**What you should do**. Repeat the data in full. Drop every picture.

**Data items**.
# # # # # # #

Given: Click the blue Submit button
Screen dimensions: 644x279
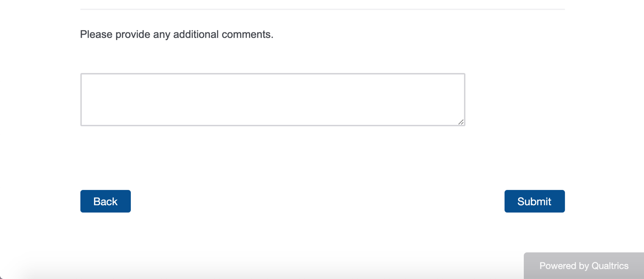Looking at the screenshot, I should (534, 201).
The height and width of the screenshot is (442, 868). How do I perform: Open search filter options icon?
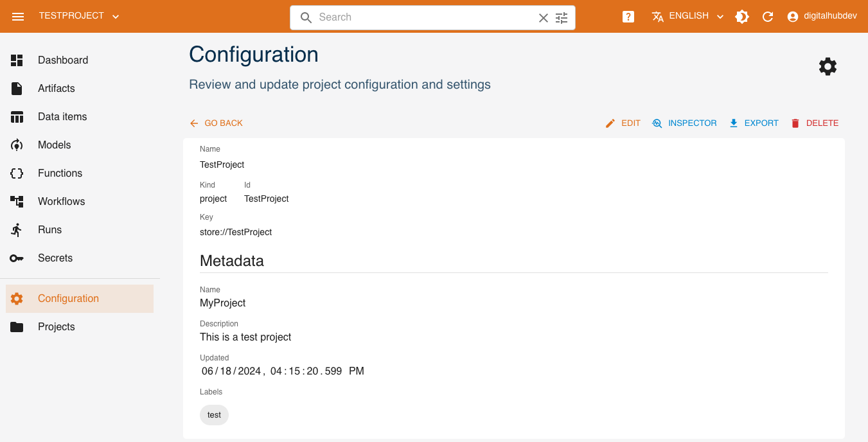pyautogui.click(x=562, y=18)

# # # # # # #

**Answer box**.
Given: Click the blue Submit button
Screen dimensions: 644x279
Looking at the screenshot, I should (534, 201).
The height and width of the screenshot is (442, 868). How do I perform: Open search filter options icon?
pyautogui.click(x=562, y=18)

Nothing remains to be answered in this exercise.